◆ **Instructions to follow**
Only the lines from the one holding "Task: Select the Place Part component icon" through the end of the records below are to be reproduced exactly, and pictures are to be omitted.

Excerpts from a dataset:
---

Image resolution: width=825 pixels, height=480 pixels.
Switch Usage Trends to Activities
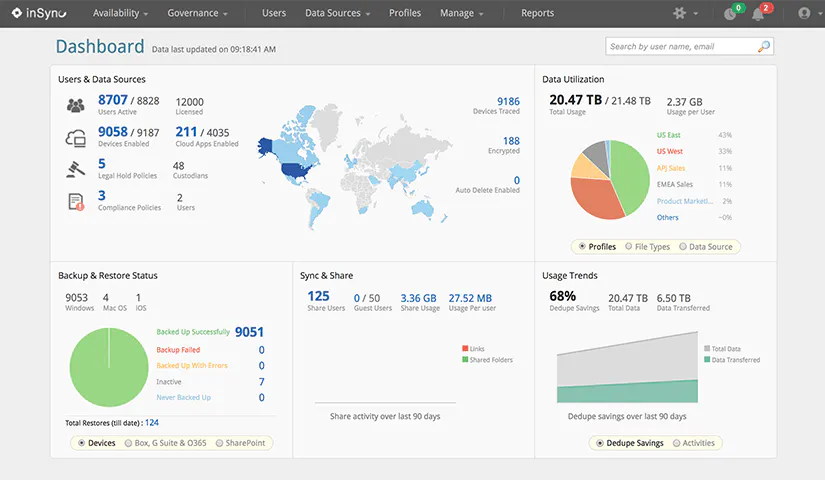[x=693, y=443]
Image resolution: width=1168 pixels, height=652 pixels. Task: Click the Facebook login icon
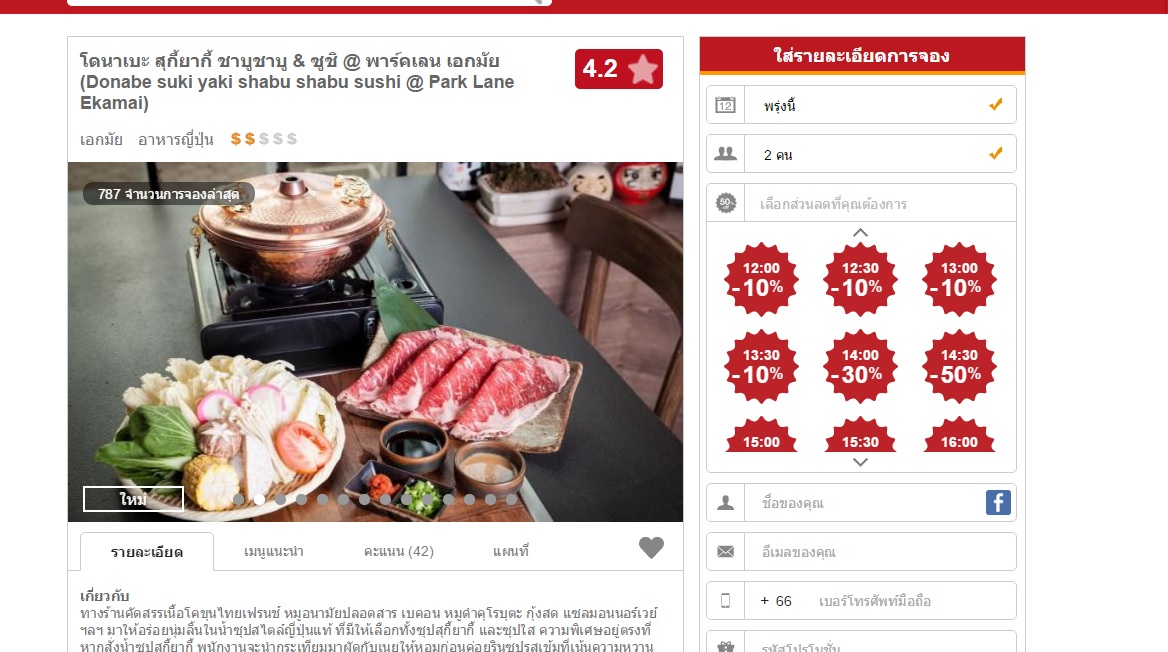pyautogui.click(x=998, y=502)
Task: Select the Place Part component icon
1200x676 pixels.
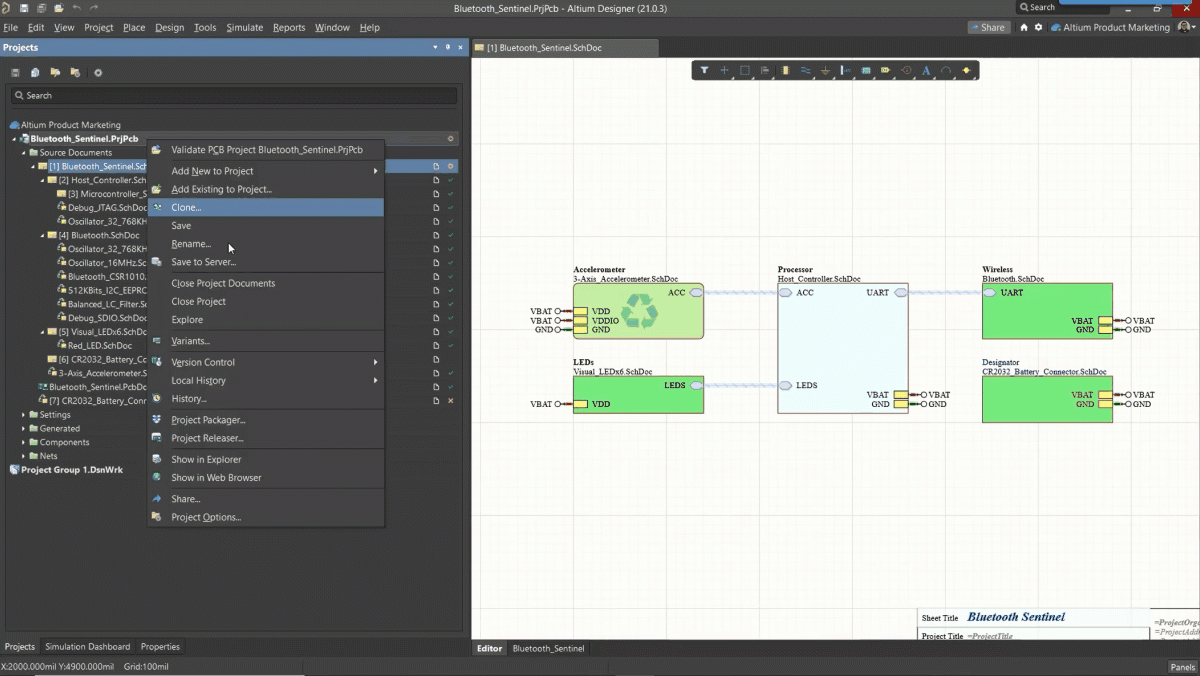Action: click(x=785, y=70)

---

◆ **Result for this exercise**
Task: Select the Place Part component icon
1200x676 pixels.
Action: click(x=785, y=70)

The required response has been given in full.